#### Data section:
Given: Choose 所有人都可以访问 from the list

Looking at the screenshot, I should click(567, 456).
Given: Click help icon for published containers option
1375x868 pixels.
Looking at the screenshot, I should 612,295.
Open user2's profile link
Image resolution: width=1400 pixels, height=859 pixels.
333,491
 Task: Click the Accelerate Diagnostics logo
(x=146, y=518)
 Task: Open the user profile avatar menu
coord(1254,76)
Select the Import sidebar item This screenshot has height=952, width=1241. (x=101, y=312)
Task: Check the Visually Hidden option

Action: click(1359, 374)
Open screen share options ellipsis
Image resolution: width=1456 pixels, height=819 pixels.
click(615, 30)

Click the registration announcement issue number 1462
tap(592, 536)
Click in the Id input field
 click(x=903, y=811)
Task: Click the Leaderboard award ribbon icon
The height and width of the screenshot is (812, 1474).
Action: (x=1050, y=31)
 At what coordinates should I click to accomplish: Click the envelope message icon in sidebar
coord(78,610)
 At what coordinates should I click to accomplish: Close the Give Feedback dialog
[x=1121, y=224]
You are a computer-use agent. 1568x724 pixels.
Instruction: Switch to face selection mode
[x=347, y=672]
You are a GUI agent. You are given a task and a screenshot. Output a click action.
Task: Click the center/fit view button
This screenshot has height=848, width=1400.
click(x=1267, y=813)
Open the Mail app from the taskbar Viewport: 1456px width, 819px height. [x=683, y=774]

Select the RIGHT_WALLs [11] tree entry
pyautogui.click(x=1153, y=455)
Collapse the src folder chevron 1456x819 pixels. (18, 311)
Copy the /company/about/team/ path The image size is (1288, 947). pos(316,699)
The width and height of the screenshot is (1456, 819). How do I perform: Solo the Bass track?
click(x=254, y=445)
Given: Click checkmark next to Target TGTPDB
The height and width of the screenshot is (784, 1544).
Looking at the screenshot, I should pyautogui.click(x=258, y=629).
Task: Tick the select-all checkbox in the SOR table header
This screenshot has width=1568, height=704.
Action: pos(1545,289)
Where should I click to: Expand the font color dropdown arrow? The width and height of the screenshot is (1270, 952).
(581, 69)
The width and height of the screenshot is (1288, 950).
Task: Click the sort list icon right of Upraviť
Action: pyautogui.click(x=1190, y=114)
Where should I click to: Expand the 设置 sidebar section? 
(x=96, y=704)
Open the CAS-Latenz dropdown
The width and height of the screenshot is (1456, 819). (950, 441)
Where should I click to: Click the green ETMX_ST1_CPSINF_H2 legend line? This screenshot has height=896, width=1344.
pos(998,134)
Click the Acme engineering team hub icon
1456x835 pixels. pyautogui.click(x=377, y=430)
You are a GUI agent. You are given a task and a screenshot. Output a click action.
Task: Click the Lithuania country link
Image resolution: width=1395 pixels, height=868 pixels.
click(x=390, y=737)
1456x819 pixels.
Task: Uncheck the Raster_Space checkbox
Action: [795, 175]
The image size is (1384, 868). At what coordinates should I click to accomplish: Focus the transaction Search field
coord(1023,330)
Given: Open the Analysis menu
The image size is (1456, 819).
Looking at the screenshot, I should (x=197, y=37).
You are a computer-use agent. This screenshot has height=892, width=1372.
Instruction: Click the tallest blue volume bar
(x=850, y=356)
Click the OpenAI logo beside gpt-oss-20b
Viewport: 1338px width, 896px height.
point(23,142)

#### Work task:
Every entry must be repeated exactly; none may be skipped.

#### Your solution:
Given: Choose 所有人都可以访问 from the list

Looking at the screenshot, I should click(567, 456).
Given: Click help icon for published containers option
1375x868 pixels.
Looking at the screenshot, I should 612,295.
Open user2's profile link
Image resolution: width=1400 pixels, height=859 pixels.
333,491
 Task: Click the Accelerate Diagnostics logo
(x=146, y=518)
 Task: Open the user profile avatar menu
coord(1254,76)
Select the Import sidebar item This screenshot has height=952, width=1241. (x=101, y=312)
Task: Check the Visually Hidden option

Action: click(1359, 374)
Open screen share options ellipsis
Image resolution: width=1456 pixels, height=819 pixels.
click(615, 30)

Click the registration announcement issue number 1462
tap(592, 536)
Click in the Id input field
 click(x=903, y=811)
Task: Click the Leaderboard award ribbon icon
The height and width of the screenshot is (812, 1474).
Action: (x=1050, y=31)
 At what coordinates should I click to accomplish: Click the envelope message icon in sidebar
coord(78,610)
 At what coordinates should I click to accomplish: Close the Give Feedback dialog
[x=1121, y=224]
You are a computer-use agent. 1568x724 pixels.
Instruction: Switch to face selection mode
[x=347, y=672]
You are a GUI agent. You are given a task and a screenshot. Output a click action.
Task: Click the center/fit view button
This screenshot has height=848, width=1400.
click(x=1267, y=813)
Open the Mail app from the taskbar Viewport: 1456px width, 819px height. [x=683, y=774]

Select the RIGHT_WALLs [11] tree entry
pyautogui.click(x=1153, y=455)
Collapse the src folder chevron 1456x819 pixels. (18, 311)
Copy the /company/about/team/ path The image size is (1288, 947). pos(316,699)
The width and height of the screenshot is (1456, 819). How do I perform: Solo the Bass track?
click(x=254, y=445)
Given: Click checkmark next to Target TGTPDB
The height and width of the screenshot is (784, 1544).
Looking at the screenshot, I should pyautogui.click(x=258, y=629).
Task: Tick the select-all checkbox in the SOR table header
This screenshot has width=1568, height=704.
Action: pos(1545,289)
Where should I click to: Expand the font color dropdown arrow? The width and height of the screenshot is (1270, 952).
(581, 69)
The width and height of the screenshot is (1288, 950).
Task: Click the sort list icon right of Upraviť
Action: pyautogui.click(x=1190, y=114)
Where should I click to: Expand the 设置 sidebar section? 
(x=96, y=704)
Open the CAS-Latenz dropdown
The width and height of the screenshot is (1456, 819). (950, 441)
Where should I click to: Click the green ETMX_ST1_CPSINF_H2 legend line? This screenshot has height=896, width=1344.
pos(998,134)
Click the Acme engineering team hub icon
1456x835 pixels. pyautogui.click(x=377, y=430)
You are a GUI agent. You are given a task and a screenshot. Output a click action.
Task: Click the Lithuania country link
Image resolution: width=1395 pixels, height=868 pixels.
click(x=390, y=737)
1456x819 pixels.
Task: Uncheck the Raster_Space checkbox
Action: [795, 175]
The image size is (1384, 868). At what coordinates should I click to accomplish: Focus the transaction Search field
coord(1023,330)
Given: Open the Analysis menu
The image size is (1456, 819).
Looking at the screenshot, I should (x=197, y=37).
You are a computer-use agent. This screenshot has height=892, width=1372.
Instruction: Click the tallest blue volume bar
(x=850, y=356)
Click the OpenAI logo beside gpt-oss-20b
Viewport: 1338px width, 896px height.
point(23,142)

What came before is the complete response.